Marijuana is a green or gray mixture of dried, shredded flowers and leaves of the hemp plant Cannabis sativa.
Before the 1960s, many Americans had never heard of marijuana, but today it is a widely used illegal drug. It is usually smoked as a cigarette (called a “joint” or a “nail”) or in a pipe or bong. In recent years, marijuana has appeared in blunts (cigars that have been emptied of tobacco and refilled with marijuana). Marijuana cigarettes or blunts have come to sometimes include crack cocaine, a combination known by various street names, such as “primos” or “woolies.” Joints and blunts are also sometimes dipped in PCP and are called “happy sticks,” “wicky sticks,” “love boat” or “tical.” Some users mix marijuana into foods or use it to brew tea.
If someone is high on marijuana, he or she might:
- Seem dizzy and have trouble walking
- Seem silly and giggly for no reason
- Have very red, bloodshot eyes
- Have a hard time remembering things that just happened
- Become very sleepy after a few hours, as the early effects fade
The effects of marijuana on each person depend on the type of cannabis and how much THC it contains; the way the drug is taken (by smoking or eating); the experience and expectations of the user; the setting where the drug is used; and whether alcohol or other drugs are also being used. Some people feel nothing at all when they first try marijuana; others may feel high (intoxicated and/or euphoric).

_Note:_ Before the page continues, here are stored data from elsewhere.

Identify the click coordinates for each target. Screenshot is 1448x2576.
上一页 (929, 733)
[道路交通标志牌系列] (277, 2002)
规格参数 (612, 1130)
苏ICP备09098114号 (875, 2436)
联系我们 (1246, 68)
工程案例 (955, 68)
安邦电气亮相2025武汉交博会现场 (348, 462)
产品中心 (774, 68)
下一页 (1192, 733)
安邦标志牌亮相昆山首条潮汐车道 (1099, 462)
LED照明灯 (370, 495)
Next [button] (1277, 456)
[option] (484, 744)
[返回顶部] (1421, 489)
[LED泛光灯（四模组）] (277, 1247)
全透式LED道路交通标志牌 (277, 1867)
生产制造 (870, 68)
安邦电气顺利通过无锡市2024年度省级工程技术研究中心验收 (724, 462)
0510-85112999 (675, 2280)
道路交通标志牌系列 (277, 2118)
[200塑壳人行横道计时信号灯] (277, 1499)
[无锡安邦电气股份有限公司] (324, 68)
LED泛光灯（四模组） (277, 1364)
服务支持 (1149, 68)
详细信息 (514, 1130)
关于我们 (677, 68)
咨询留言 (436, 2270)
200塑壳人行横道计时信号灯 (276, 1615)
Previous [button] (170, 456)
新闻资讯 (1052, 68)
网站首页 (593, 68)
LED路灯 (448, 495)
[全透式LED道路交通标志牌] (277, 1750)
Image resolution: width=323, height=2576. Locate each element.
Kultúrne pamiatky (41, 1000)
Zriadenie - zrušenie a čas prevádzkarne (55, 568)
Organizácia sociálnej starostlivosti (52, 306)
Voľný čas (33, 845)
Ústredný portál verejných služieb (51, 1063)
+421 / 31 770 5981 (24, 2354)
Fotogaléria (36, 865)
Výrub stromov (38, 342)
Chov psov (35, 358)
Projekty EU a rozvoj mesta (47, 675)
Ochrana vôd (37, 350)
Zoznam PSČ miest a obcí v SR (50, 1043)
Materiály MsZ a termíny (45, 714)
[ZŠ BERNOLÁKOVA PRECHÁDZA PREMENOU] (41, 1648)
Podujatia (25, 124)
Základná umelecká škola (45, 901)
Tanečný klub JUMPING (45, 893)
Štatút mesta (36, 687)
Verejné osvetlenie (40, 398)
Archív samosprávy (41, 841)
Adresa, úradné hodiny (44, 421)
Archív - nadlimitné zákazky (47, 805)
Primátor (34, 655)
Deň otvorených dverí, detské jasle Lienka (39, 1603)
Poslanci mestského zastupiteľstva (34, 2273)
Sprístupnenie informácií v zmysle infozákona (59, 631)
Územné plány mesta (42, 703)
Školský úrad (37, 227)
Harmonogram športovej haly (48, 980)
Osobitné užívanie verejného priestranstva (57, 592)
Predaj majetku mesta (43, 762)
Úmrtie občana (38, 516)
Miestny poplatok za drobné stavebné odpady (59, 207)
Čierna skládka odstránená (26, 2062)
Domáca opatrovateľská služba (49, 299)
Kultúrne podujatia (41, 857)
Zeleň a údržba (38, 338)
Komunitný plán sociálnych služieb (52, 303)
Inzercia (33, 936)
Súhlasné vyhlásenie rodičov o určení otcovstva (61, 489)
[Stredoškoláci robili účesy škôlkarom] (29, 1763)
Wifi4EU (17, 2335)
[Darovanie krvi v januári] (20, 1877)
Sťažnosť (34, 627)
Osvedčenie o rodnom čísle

It’s common for marijuana users to become engrossed with ordinary sights, sounds or tastes, and trivial events may seem extremely interesting or funny. Time seems to pass very slowly, so minutes feel like hours. Sometimes the drug causes users to feel thirsty and very hungry—an effect called “the munchies.”
The main active chemical in marijuana is THC. In 1988, it was discovered that the membranes of certain nerve cells contain protein receptors that bind THC. Once securely in place, THC kicks off a series of cellular reactions that lead to the high that users experience when they smoke marijuana.
Marijuana is addictive because it causes compulsive, uncontrollable drug craving, seeking and use, even in the face of negative health and social consequences. In 2004, more than 298,317 people entering drug treatment programs reported marijuana as their primary drug of abuse. Some heavy marijuana users show signs of withdrawal when they do not use the drug. They develop symptoms such as restlessness, loss of appetite, trouble sleeping, weight loss, and shaky hands.